[SOURCE TEXT]

# # # #

By Scout Nelson
Corn organizations across the country are urging the inclusion of corn and its co-products, such as ethanol and DDGS (distillers dried grains with soluble), in the upcoming trade agreement with India. Leaders believe this could open major market opportunities for US agriculture.
“India’s population size and growing middle class represents an amazing opportunity for Kansas agriculture,” said a corn industry leader. The country’s pro-ethanol energy policy targets a 20 percent ethanol blend, making it an ideal market for US products.
India already ranks among the top three importers of US ethanol, primarily for industrial use. Leaders are hopeful that opening access to fuel ethanol and DDGS will benefit both countries.
Barriers currently exist due to India’s restrictions on genetically modified corn and technical issues limiting ethanol and DDGS imports. Removing these could lead to $235 million in corn exports annually, and potentially $434 million through sustainable aviation fuel.

# # # #

[CHECK YOUR UNDERSTANDING]
a - Explain why the article on corn exports to India calls India an ideal market for US products.
b - Carry on the article about corn exports to India from the point where it ends.

[DATA SEGMENT]
# # # #

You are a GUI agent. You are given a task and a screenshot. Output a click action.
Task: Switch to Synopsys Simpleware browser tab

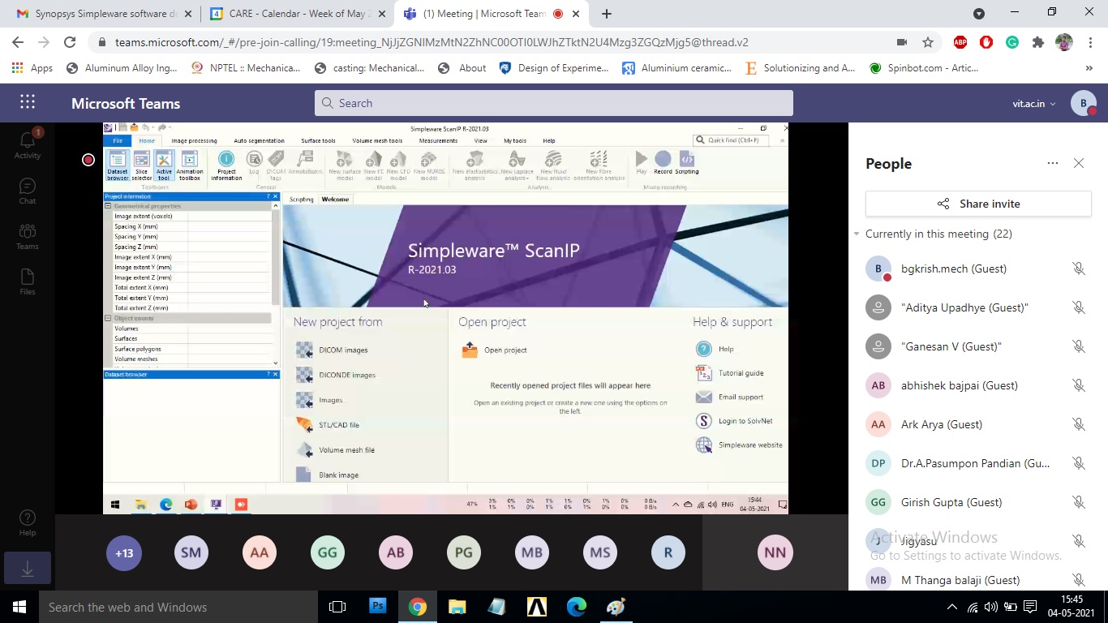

# # # #

[RESULTS IN ORDER]
a - India's pro-ethanol energy policy targets a 20 percent ethanol blend, which makes it an ideal market for US products.

b -
Commerce Secretary Howard Lutnick highlighted India’s importance in April, calling for stronger US export opportunities. Talks are expected to progress, with a framework deal anticipated within 90 days.
“This is why we support the US Grains Council with checkoff dollars, and volunteer leader and staff time,” said a Kansas Corn official. The council’s office in India, opened in 2023, plays a key role in building buyer relationships and removing trade barriers.
India’s livestock feed sector is growing, and with it, the demand for DDGS and high-quality corn. As India boosts its ethanol production, its need for imports will likely rise, creating a strong partnership opportunity with US corn producers.
The effort aims to ensure that when policy allows, US corn is ready to move into global markets efficiently and competitively.